至此我们了解了tcachebin的相关的管理机制。

关于malloc与free在tcache的实现方面的这种不一致，即一个在__libc_*阶段进行tcache相关操作，一个在_int_*阶段才进行操作，对此我并没有什么好的见解，等之后补充吧，如果你读到这篇文章，有合理的解释，希望能与我分享！谢谢！

section II tcache attack

这些攻击基本就是建立在tcache_get()以及tcache_put()上的，基本都是UAF的漏洞而引起的任意地址写。

比如，我们刚刚释放一个chunk A，被放到了tcachebin中index=a的单链表的表头，然后我们通过UAF漏洞篡改这个chunk A 的fd指针为指定的target值。

此时我们继续申请index = a的chunk，那么tcache_get()将会通过：

tcache->entries[tc_idx] = e->next;

语句，将当前表头即chunk A的next域，即fd域赋值给tcache->entries[a]，因此，这次malloc，我们获得了指向chunk A的新指针。

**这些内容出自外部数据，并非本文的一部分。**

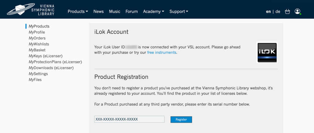The image size is (314, 133).
Task: Switch language to English (en)
Action: point(268,11)
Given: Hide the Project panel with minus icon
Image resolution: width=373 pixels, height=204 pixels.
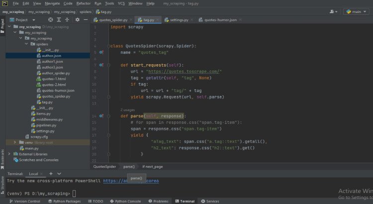Looking at the screenshot, I should click(x=85, y=20).
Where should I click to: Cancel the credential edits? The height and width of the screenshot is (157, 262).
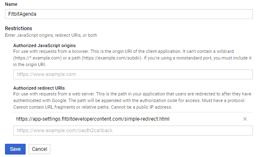(x=39, y=149)
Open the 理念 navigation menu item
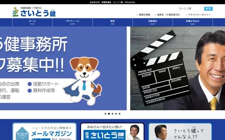The image size is (225, 140). pos(113,22)
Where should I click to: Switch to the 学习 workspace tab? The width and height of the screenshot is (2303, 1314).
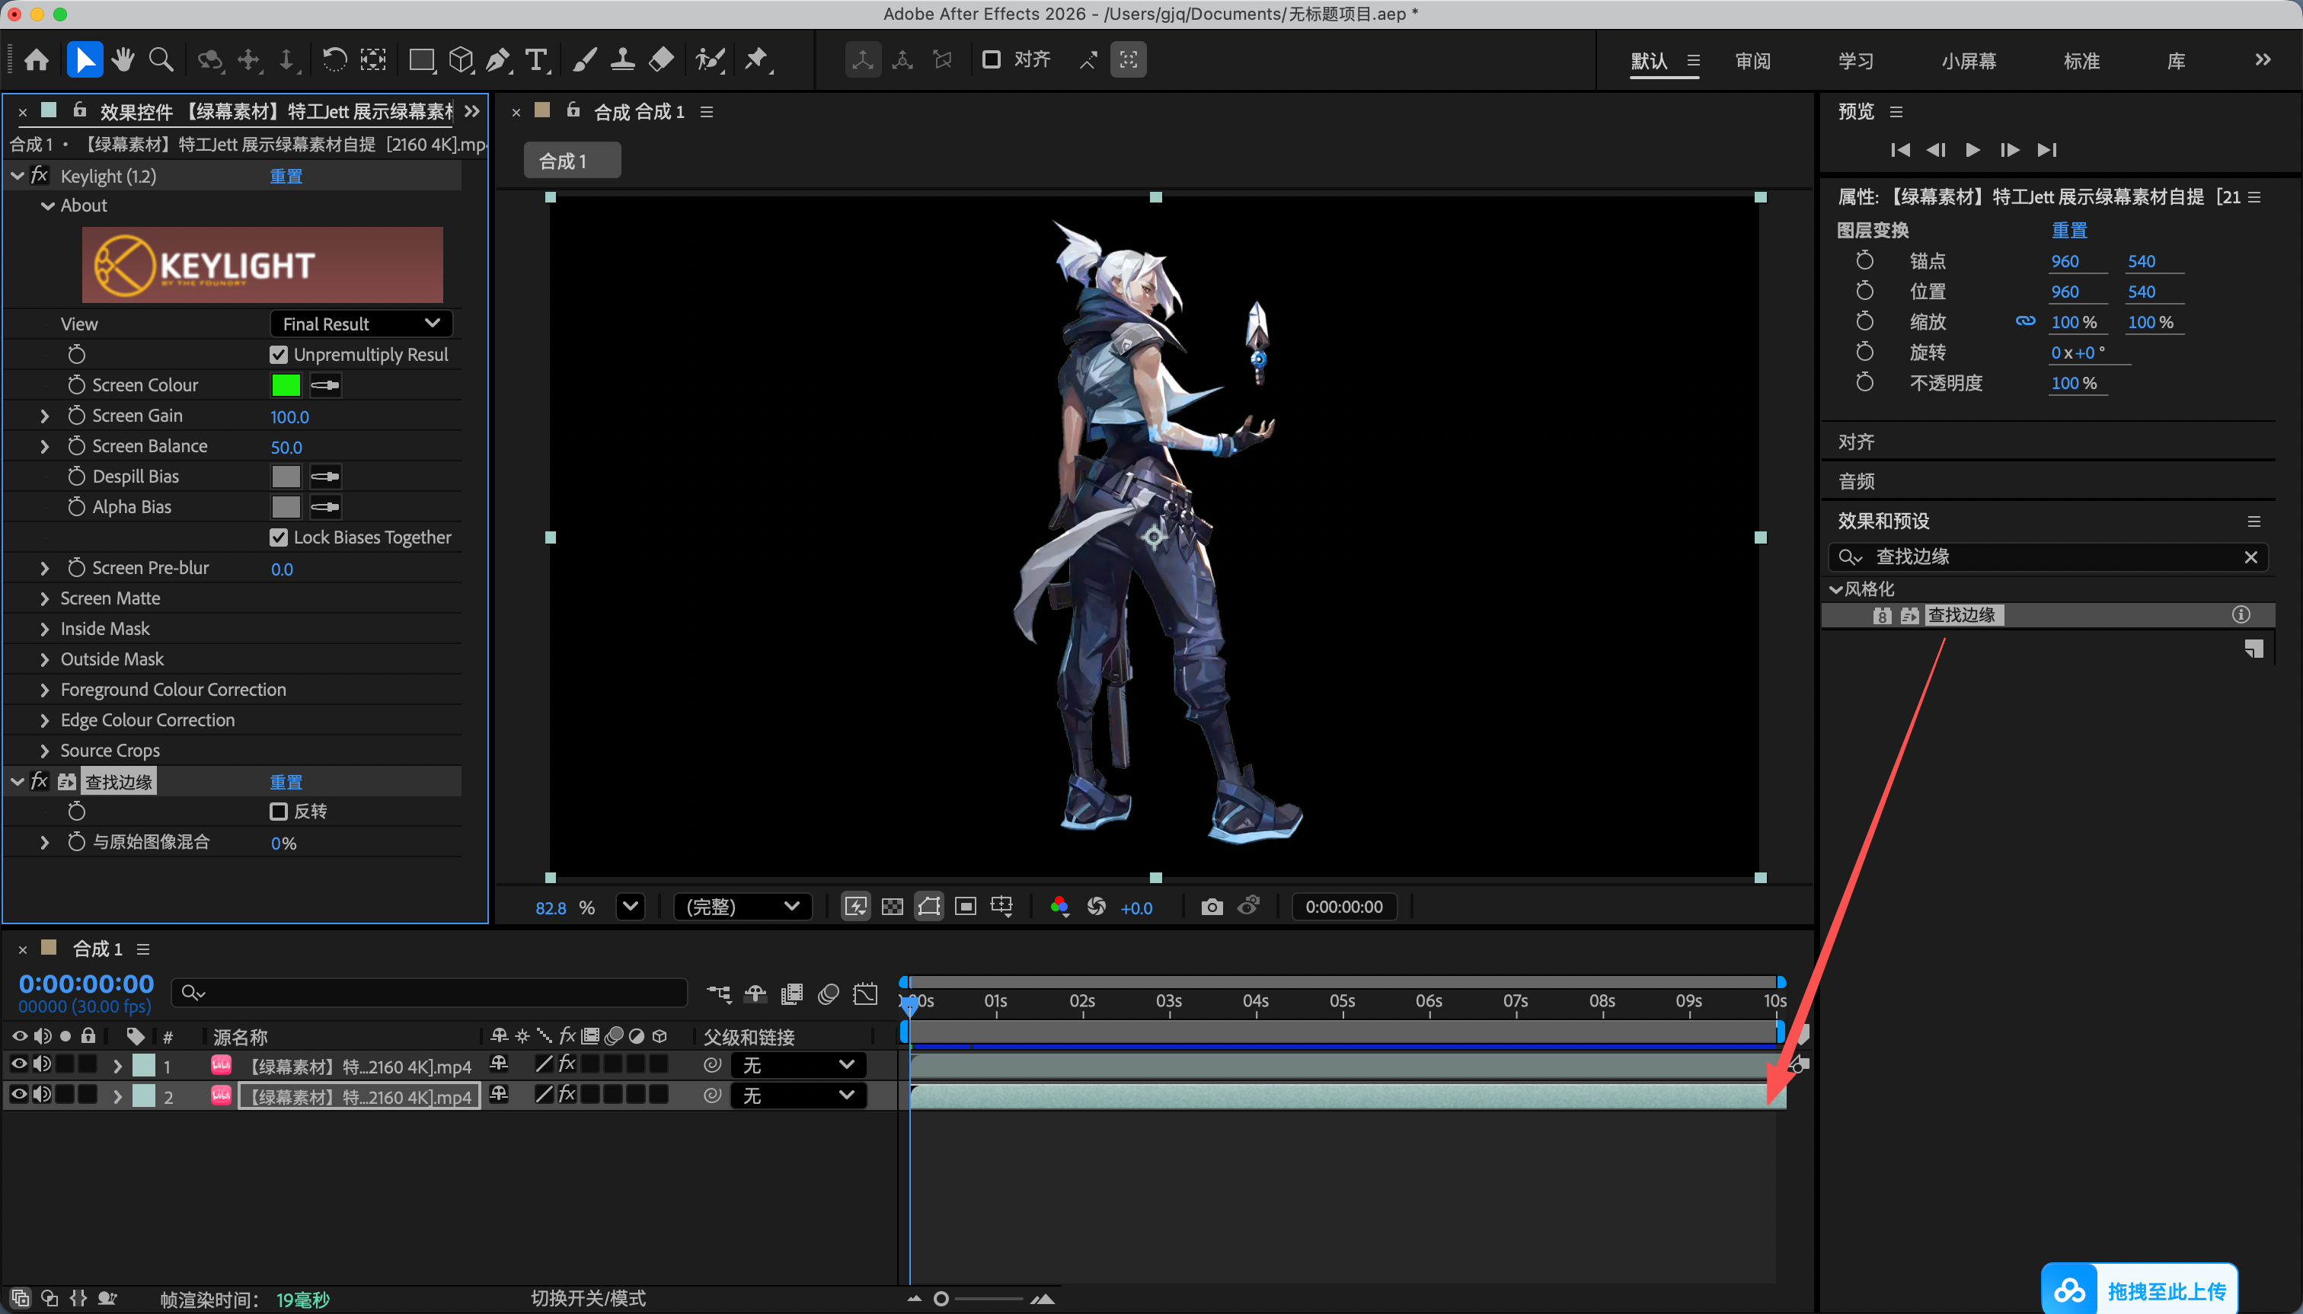pos(1856,60)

此时tcachebin，即entries里面已经放着我们篡改的target值了，如果我们再申请一次index = a的 chunk，那么我们就会获得这个target指向的内存区域了。

从而我们获得了一次任意地址写。

不论是double free，还是house of spirit，都是类似的原理。攻击目标都是这个指针。

且需要应对的检查，在get阶段的：

这几乎不是一个检查...doge

assert (tc_idx < TCACHE_MAX_BINS);

即，在调用malloc的时候，我们传递进去一个参数大小，凭借这个参数算出chunk size，然后tc_idx由这个宏定义所计算：

#define csize2tidx(x) (((x) - MINSIZE + MALLOC_ALIGNMENT - 1) / MALLOC_ALIGNMENT)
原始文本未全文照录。